2.2.16 Finding the Concentration of a Substance

• Benedict’s solution can be used to carry out a semi-quantitative test on a reducing sugar solution to determine the concentration of reducing sugar present in the sample
  • It is important that an excess of Benedict’s solution is used so that there is more than enough copper (II) sulfate present to react with any sugar present

• The intensity of any colour change seen relates to the concentration of reducing sugar present in the sample
  • A positive test is indicated along a spectrum of colour from green (low concentration) to brick-red (high concentration of reducing sugar present)

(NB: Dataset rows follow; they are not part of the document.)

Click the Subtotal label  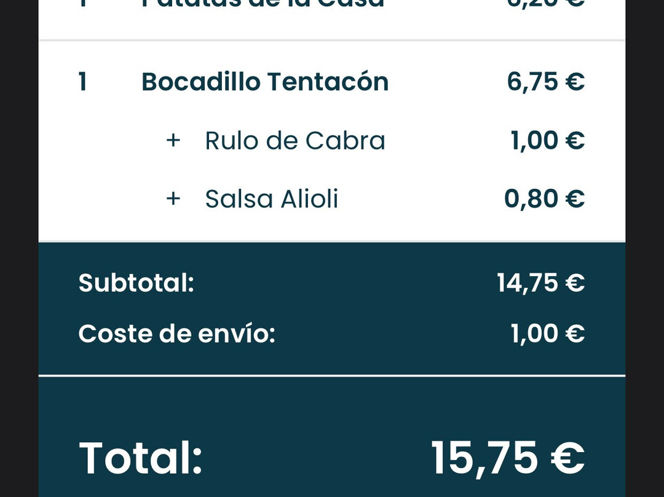coord(136,283)
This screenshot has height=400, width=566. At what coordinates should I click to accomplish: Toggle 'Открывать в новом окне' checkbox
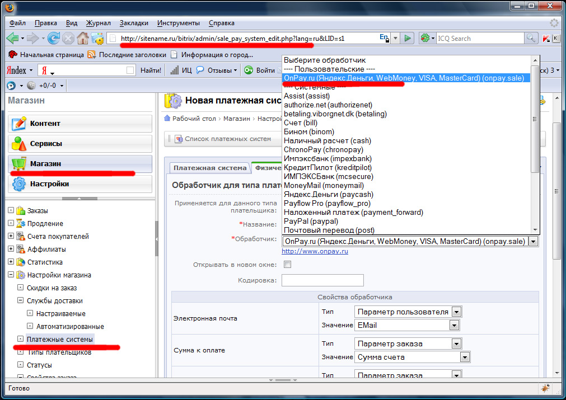pos(288,265)
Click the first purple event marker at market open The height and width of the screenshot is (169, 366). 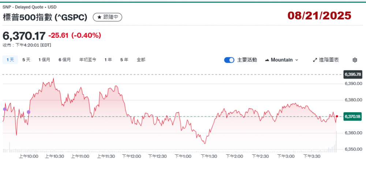(x=5, y=109)
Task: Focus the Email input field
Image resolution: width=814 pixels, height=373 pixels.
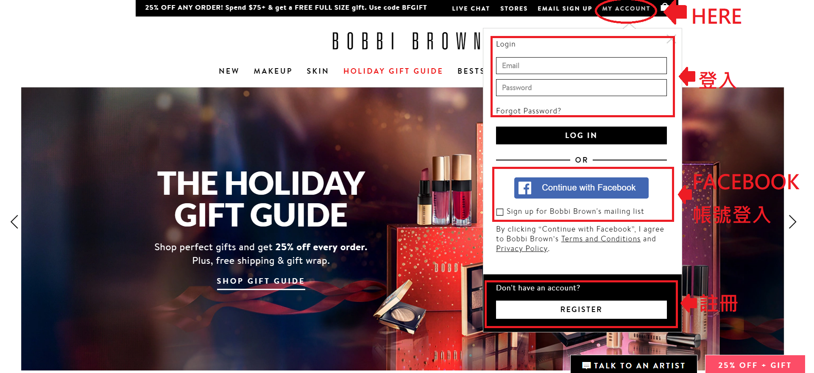Action: point(581,66)
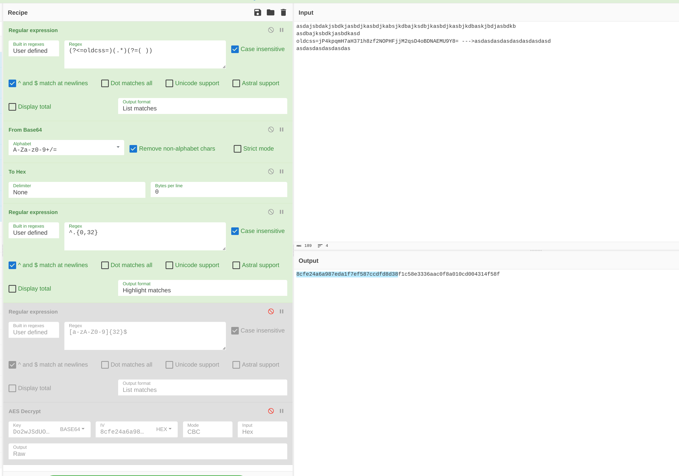Disable the From Base64 operation
Image resolution: width=679 pixels, height=476 pixels.
point(271,129)
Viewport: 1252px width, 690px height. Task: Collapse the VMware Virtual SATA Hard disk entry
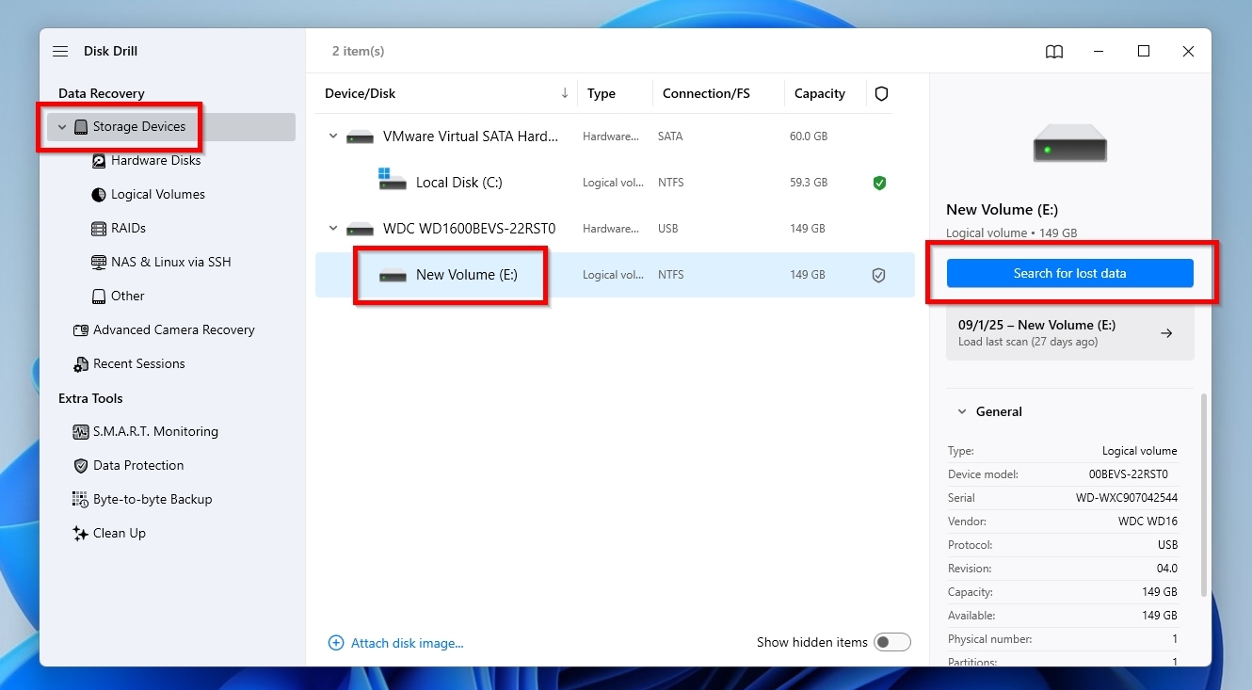point(332,136)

• A semi-quantitative test can be carried out by setting up standard solutions with known concentrations of reducing sugar (such as glucose)
• These solutions should be set up using a serial dilution of an existing stock solution
• Each solution is then treated in the same way: add the same volume of Benedict’s solution to each sample and heat in a water bath that has been boiled (ideally at the same temperature each time) for a set time (5 minutes or so) to allow colour changes to occur
  • It is important to ensure that an excess of Benedict’s solution is used

• Any colour change observed for each solution of a known concentration in that time can be attributed to the concentration of reducing sugar present in that solution
• The same procedure is carried out on a sample with an unknown concentration of reducing sugar which is then compared to the stock solution colours to estimate the concentration of reducing sugar present

Producing serial dilutions

• Serial dilutions are created by taking a series of dilutions of a stock solution. The concentration decreases by the same quantity between each test tube
  • They can either be ‘doubling dilutions’ (where the concentration is halved between each test tube) or a desired range (e.g. 0, 2, 4, 6, 8, 10 mmol dm^-3)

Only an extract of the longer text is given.